* START *

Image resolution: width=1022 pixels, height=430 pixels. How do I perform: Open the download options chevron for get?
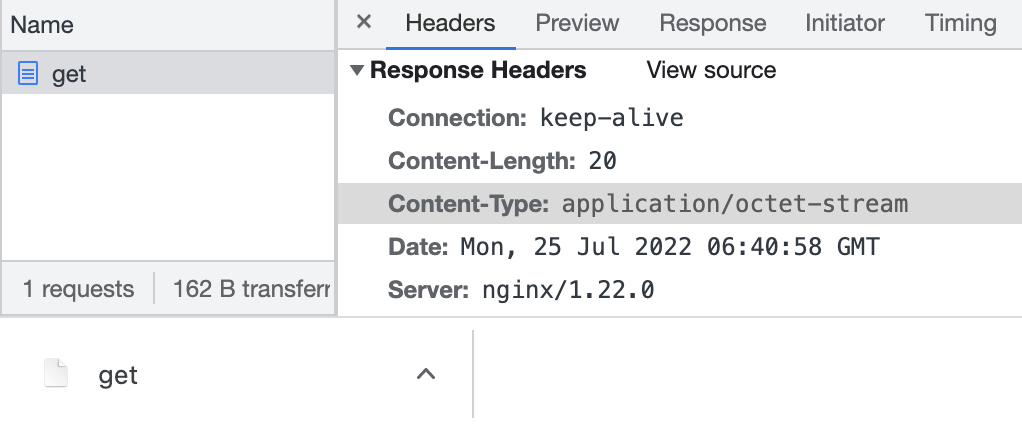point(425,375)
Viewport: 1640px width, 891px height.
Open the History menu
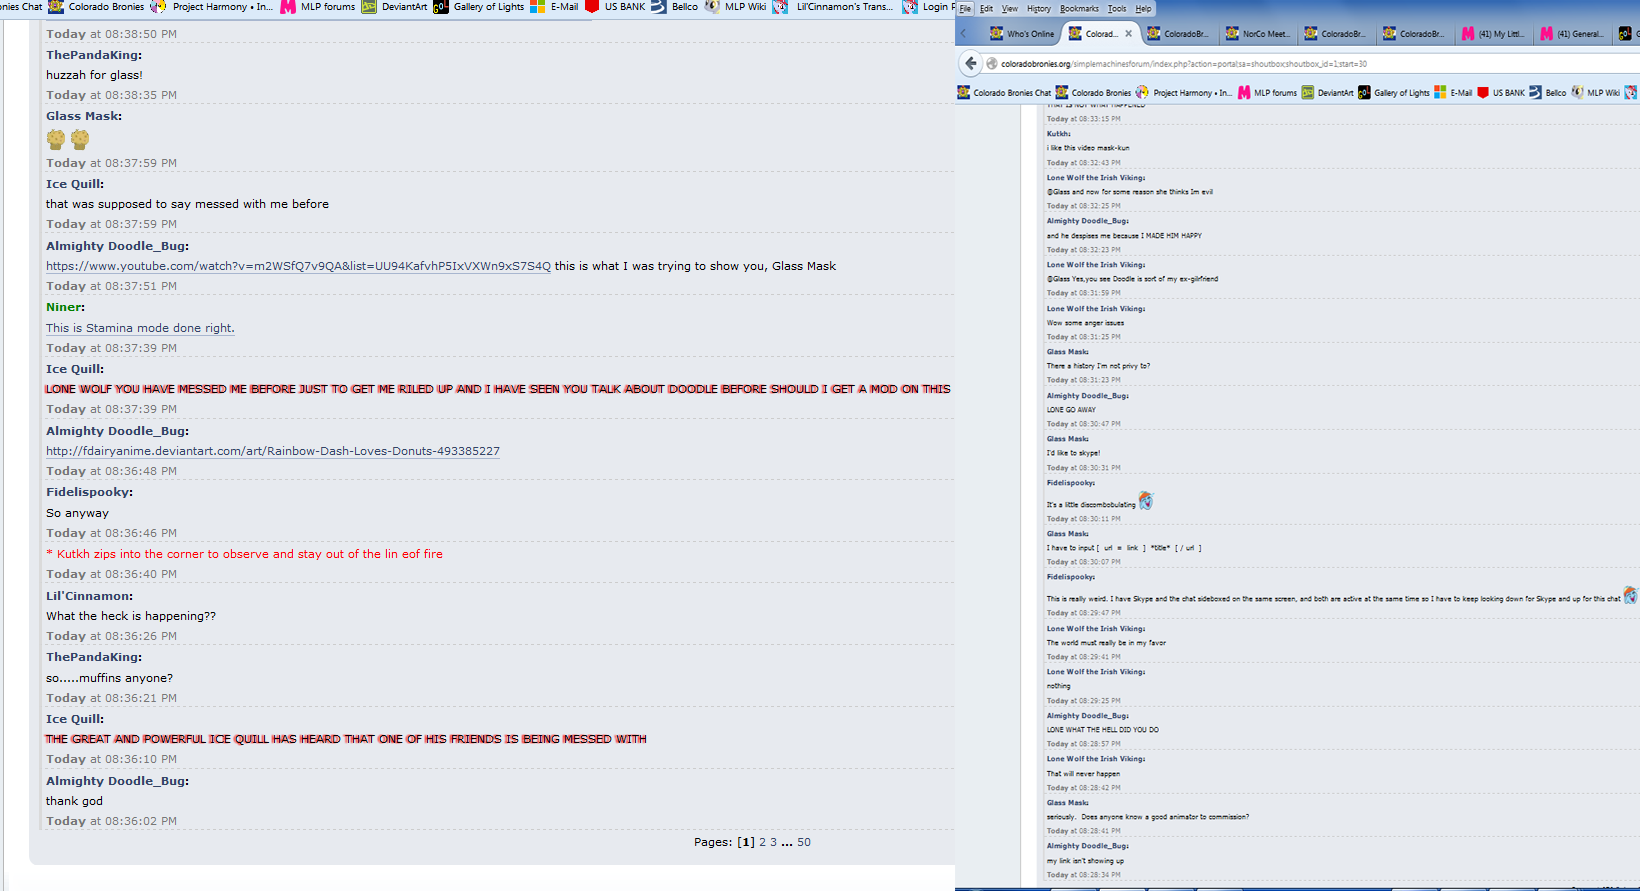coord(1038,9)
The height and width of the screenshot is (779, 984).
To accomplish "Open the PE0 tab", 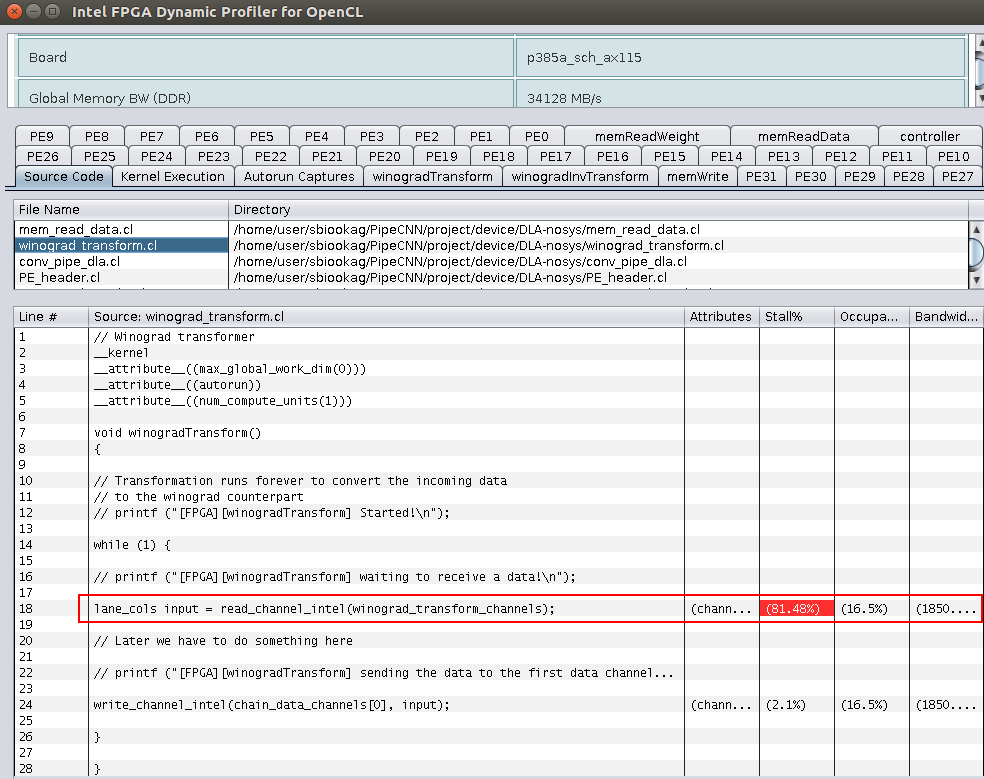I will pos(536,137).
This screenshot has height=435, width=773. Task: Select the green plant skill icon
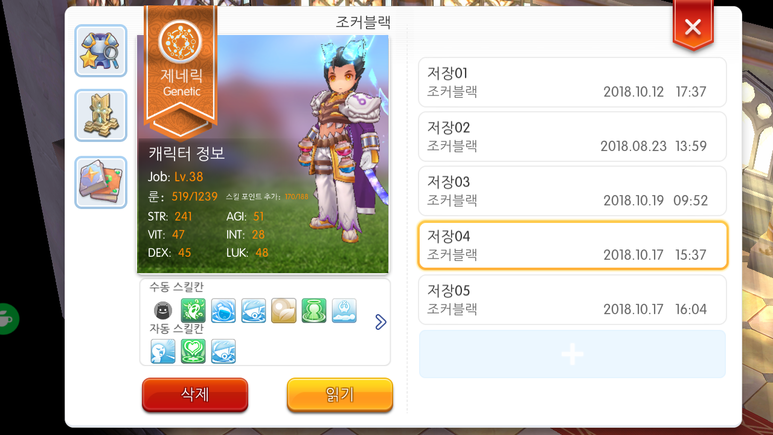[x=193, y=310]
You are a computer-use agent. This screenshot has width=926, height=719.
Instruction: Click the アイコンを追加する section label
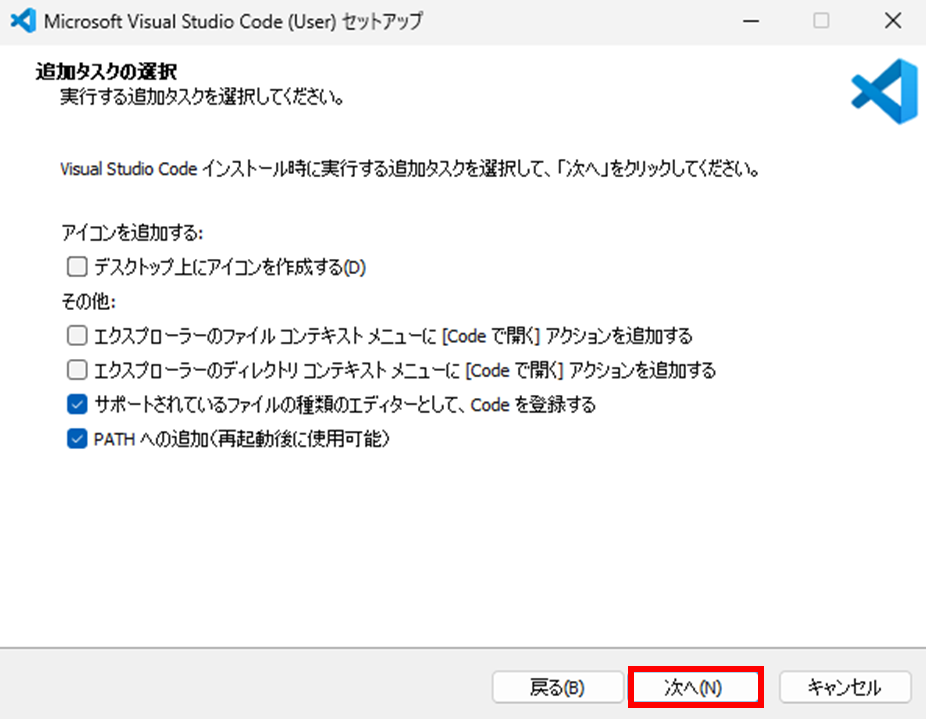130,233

* END *

◆ Description of the task ◆
Copy out the records word for word, from the line containing "This screenshot has height=435, width=773." through the end of the records, leaving out the pictures.

◆ The reply ◆
This screenshot has height=435, width=773. Task: Select the green plant skill icon
[x=193, y=310]
You are a computer-use agent. This screenshot has width=926, height=719.
Instruction: Click the アイコンを追加する section label
130,233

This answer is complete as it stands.